The above given Autocorrelation function is a function, which assigns each lag a correlation between actual return and a lagged return by a specified number of periods (varying from 1 to 30 ). If the correlations would be within the band between two blue dotted lines, we could accept the hypothesis that price movements of the F are not information weakly efficient. On the other side, lags 7 and 15 seem to be statistically significant (at 5 percent significance level). Remember, it can by just demonstration of the Type 1 Error !!! There are just 2 cases of 30 - that is why we are prone to reject the alternative hypothesis. We do not have any information to reject \(H_0\), prices can be considered as weakly efficient.

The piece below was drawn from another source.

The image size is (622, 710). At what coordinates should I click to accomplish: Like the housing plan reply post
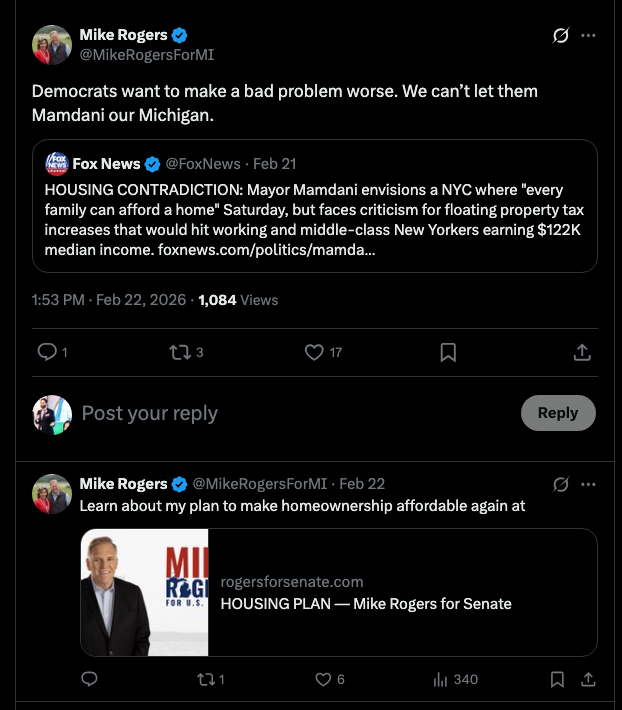(x=323, y=679)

To test the weak form of the efficiency, we can use Runs test. We are using the diferenced time series as in the previous example. Therafter, we substitute

# Load the required package
library(randtests)

# Perform the Runs Test
#runs_test_result <- runs.test(as.vector(valtozas))

# Print the result
#print(runs_test_result)

\(H_0: \quad \text{Price movements reflect a weak form of the efficiency}\) \(H_1: \quad \text{Price movements deny the weak form of the efficiency}\)

In our case p-value is high, we reject the alternative, we deny the alternative hypothesis of absenting the weak form of the efficiency.

Semi-strong form of the efficiency

All public (but not inside) information is calculated into a stock’s current price. Neither fundamental nor technical analysis can be used to achieve superior gains.

Test Event Studies: These studies examine the stock price reaction to new public information, such as earnings announcements, to determine how quickly and accurately prices adjust.

Strong form of the efficiency

Both the public and inside information is calculated into a stock current price.